++++ INFORMATION SHOWN ++++

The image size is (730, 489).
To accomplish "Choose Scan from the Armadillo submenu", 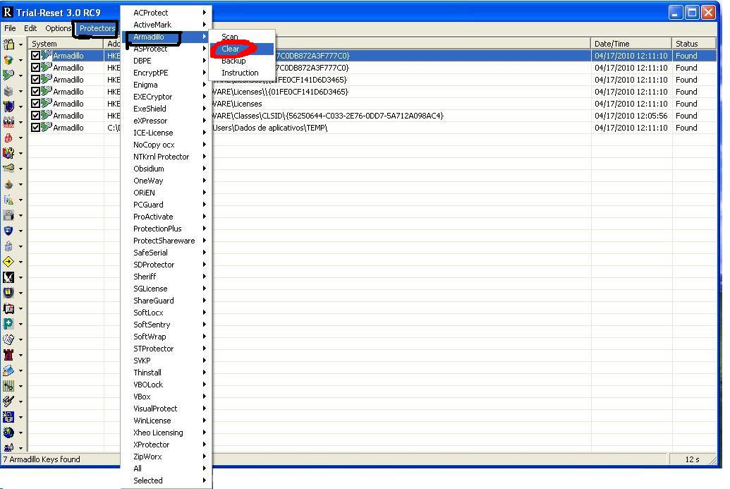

++++
++++ INFORMATION SHOWN ++++

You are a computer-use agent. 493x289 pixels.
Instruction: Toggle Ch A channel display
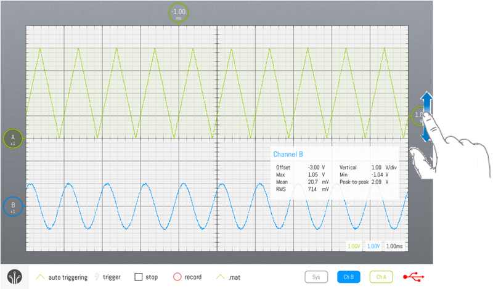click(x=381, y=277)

++++

#### TASK INSTRUCTIONS:
Without the pictures, give again exactly the lines above starting at the line containing "The image size is (730, 489)." and ending at the line containing "Scan from the".

#### TASK RESPONSE:
The image size is (730, 489).
To accomplish "Choose Scan from the Armadillo submenu", 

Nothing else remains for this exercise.